(Pixel coordinate grounding data)
- - -
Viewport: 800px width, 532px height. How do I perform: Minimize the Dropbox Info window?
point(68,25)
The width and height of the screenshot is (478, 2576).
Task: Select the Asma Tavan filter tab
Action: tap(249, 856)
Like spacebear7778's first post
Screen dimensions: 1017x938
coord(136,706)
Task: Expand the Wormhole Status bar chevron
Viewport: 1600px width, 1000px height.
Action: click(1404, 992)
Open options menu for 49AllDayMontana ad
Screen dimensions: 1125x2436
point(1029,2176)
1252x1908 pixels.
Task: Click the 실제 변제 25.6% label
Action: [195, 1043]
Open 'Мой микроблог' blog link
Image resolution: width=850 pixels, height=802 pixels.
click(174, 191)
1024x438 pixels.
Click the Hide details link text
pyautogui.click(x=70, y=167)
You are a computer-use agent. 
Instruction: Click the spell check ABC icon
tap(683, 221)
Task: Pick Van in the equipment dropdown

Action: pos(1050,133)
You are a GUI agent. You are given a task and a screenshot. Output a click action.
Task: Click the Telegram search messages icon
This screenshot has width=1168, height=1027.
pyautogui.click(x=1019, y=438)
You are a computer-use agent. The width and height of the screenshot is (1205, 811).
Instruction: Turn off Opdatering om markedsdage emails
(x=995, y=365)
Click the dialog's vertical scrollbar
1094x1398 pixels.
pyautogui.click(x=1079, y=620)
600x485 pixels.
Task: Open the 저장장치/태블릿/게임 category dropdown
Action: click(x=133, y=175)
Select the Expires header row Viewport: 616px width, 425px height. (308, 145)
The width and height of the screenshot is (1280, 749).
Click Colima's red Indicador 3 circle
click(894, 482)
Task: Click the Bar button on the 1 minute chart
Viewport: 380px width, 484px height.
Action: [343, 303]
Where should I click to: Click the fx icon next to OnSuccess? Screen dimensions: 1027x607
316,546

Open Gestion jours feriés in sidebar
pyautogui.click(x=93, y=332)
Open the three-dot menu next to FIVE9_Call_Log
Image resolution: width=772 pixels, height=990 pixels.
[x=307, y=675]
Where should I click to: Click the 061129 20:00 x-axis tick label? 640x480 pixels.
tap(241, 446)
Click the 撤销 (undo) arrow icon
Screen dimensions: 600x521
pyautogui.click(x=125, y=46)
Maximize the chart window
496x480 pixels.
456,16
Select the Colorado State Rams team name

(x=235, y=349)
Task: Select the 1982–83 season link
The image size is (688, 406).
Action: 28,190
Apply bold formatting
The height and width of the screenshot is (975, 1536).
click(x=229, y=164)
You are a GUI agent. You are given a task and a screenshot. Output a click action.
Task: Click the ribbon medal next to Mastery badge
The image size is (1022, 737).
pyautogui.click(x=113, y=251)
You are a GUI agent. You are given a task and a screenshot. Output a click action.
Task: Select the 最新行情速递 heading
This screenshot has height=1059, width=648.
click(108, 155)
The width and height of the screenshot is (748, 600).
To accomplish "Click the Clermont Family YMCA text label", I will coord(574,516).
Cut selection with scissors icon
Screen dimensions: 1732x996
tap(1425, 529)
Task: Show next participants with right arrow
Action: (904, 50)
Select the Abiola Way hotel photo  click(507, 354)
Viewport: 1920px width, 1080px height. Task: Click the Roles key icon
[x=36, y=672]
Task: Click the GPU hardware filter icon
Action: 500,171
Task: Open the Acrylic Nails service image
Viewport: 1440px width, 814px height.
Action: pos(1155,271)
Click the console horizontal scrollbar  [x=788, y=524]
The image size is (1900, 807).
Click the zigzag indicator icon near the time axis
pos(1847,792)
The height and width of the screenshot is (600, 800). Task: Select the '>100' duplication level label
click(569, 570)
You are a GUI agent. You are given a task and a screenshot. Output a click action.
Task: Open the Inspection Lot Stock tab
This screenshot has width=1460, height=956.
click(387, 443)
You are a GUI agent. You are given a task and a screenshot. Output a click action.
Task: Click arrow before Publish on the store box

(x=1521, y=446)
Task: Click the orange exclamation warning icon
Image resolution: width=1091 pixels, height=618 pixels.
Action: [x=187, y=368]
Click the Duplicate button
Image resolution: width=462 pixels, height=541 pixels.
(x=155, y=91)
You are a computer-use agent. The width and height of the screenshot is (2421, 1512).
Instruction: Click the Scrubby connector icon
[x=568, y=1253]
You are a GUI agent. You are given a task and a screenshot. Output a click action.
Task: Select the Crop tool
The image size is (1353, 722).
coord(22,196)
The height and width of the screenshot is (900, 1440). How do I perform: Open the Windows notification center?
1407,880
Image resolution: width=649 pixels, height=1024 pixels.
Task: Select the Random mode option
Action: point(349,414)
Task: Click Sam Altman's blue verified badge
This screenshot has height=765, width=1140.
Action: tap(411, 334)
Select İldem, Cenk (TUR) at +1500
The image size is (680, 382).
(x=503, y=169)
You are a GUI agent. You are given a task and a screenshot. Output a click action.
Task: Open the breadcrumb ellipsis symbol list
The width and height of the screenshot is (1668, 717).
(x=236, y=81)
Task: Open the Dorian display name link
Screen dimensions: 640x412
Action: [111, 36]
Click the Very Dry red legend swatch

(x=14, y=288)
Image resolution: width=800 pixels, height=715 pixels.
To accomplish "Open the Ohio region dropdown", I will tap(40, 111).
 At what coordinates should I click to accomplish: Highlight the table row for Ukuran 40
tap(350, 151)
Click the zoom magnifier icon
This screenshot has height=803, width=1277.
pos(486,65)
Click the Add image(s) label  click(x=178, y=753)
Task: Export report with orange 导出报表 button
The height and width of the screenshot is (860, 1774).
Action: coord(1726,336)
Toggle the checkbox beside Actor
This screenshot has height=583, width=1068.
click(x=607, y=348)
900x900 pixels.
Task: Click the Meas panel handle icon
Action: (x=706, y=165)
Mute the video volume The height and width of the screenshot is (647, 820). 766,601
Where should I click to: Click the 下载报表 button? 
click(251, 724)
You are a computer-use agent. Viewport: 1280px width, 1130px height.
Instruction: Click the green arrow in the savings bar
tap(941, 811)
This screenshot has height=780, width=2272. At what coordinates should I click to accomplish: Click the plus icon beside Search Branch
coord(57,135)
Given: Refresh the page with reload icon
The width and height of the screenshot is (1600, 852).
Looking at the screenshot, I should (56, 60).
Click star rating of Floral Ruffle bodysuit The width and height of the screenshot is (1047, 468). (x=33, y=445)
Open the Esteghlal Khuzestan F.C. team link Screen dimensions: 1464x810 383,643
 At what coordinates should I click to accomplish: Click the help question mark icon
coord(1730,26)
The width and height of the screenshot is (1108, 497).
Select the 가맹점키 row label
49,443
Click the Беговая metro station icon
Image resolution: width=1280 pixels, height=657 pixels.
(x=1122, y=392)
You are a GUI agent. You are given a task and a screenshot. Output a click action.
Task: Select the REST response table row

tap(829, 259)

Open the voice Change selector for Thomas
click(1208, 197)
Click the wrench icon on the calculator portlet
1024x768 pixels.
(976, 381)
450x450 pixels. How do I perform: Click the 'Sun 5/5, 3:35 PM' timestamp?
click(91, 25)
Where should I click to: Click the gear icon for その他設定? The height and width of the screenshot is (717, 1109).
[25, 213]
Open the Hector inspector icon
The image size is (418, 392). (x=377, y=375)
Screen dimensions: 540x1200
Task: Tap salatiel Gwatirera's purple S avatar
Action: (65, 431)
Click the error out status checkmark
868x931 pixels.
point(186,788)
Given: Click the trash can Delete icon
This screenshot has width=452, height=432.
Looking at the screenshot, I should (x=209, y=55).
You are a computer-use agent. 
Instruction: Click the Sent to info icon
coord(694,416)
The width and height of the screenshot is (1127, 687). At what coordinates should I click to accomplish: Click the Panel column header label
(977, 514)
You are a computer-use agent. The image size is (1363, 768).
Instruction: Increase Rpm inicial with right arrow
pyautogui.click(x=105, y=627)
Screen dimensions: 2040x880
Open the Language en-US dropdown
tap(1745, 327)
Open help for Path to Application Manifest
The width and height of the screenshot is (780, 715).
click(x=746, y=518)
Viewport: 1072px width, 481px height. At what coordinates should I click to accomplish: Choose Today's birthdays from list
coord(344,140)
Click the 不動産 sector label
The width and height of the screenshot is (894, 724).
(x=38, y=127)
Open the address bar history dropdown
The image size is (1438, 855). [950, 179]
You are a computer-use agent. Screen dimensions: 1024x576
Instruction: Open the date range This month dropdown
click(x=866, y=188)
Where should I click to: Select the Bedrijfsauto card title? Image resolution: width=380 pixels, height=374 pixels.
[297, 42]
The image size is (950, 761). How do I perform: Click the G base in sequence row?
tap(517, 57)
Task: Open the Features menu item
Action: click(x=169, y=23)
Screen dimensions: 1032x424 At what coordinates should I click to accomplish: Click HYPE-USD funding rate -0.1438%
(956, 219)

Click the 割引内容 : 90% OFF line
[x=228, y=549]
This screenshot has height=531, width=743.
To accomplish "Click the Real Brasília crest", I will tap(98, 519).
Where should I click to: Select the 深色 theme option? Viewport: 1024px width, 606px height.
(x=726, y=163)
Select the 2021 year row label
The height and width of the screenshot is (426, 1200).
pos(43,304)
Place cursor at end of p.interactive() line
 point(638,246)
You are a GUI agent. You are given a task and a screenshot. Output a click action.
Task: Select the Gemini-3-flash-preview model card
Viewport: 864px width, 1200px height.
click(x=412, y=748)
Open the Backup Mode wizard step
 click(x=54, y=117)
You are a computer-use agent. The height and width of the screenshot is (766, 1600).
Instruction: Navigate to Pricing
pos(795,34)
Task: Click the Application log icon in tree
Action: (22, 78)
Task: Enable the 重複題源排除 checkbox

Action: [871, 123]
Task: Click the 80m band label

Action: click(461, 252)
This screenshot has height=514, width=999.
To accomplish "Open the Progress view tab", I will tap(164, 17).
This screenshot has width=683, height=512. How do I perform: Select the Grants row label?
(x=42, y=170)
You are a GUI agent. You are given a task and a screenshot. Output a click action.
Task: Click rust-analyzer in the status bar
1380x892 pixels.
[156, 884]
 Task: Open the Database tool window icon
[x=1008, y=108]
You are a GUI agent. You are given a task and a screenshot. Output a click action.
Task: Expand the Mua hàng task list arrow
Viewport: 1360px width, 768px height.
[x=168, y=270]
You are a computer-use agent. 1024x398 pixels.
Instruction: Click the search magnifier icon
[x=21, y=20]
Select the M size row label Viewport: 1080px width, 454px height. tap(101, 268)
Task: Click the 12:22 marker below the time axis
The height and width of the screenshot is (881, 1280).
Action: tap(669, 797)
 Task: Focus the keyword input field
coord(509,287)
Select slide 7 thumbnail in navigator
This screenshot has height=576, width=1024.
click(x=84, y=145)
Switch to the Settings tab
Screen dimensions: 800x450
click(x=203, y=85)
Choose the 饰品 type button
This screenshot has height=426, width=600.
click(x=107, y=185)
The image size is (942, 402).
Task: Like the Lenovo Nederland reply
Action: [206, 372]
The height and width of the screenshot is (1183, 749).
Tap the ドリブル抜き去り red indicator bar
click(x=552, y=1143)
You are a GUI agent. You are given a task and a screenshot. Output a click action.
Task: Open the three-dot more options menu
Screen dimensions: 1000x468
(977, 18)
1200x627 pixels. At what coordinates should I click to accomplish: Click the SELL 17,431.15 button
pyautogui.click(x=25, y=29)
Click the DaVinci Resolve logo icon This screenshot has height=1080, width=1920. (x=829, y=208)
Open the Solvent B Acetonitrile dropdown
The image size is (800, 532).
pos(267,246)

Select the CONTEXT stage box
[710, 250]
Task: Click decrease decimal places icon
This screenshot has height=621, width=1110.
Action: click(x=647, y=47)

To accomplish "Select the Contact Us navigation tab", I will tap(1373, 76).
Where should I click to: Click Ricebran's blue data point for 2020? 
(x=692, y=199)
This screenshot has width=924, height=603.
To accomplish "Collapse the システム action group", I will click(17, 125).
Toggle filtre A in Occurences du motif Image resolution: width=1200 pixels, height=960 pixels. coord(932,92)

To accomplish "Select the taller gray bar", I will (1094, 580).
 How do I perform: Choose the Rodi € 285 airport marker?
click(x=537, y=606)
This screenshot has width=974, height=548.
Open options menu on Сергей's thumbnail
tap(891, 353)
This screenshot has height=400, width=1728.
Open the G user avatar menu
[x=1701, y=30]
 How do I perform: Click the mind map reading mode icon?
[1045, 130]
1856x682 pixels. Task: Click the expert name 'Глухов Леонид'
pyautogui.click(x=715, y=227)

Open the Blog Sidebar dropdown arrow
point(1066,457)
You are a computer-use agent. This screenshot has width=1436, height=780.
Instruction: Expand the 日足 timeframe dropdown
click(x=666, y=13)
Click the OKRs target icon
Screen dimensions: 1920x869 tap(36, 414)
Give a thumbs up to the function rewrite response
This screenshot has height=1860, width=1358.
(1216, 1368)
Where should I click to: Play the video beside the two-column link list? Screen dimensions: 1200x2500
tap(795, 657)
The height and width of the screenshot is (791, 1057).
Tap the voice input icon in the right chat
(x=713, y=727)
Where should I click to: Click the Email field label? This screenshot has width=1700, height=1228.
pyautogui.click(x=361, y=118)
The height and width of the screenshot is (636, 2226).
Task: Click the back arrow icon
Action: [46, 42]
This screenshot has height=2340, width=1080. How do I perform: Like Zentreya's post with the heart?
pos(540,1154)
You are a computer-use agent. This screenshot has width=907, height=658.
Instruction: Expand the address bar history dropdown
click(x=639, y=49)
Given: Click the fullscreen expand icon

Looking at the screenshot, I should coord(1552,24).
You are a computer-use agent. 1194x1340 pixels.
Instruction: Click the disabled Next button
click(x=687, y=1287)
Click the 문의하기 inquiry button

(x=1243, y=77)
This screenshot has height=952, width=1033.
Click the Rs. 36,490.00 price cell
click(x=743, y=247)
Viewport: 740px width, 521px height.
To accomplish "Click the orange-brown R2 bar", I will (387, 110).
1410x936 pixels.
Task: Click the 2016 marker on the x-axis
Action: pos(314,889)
- - -
◆ **Problem description**
The answer is the records above restated word for word from their opening line through the line that holds "Task: Click the Telegram search messages icon", both included, and nothing else.

◆ **Solution**
Viewport: 800px width, 532px height. How do I perform: Minimize the Dropbox Info window?
point(68,25)
The width and height of the screenshot is (478, 2576).
Task: Select the Asma Tavan filter tab
Action: tap(249, 856)
Like spacebear7778's first post
Screen dimensions: 1017x938
coord(136,706)
Task: Expand the Wormhole Status bar chevron
Viewport: 1600px width, 1000px height.
Action: click(1404, 992)
Open options menu for 49AllDayMontana ad
Screen dimensions: 1125x2436
point(1029,2176)
1252x1908 pixels.
Task: Click the 실제 변제 25.6% label
Action: [195, 1043]
Open 'Мой микроблог' blog link
Image resolution: width=850 pixels, height=802 pixels.
click(174, 191)
1024x438 pixels.
Click the Hide details link text
pyautogui.click(x=70, y=167)
You are a computer-use agent. 
Instruction: Click the spell check ABC icon
tap(683, 221)
Task: Pick Van in the equipment dropdown

Action: pos(1050,133)
You are a GUI agent. You are given a task and a screenshot. Output a click action.
Task: Click the Telegram search messages icon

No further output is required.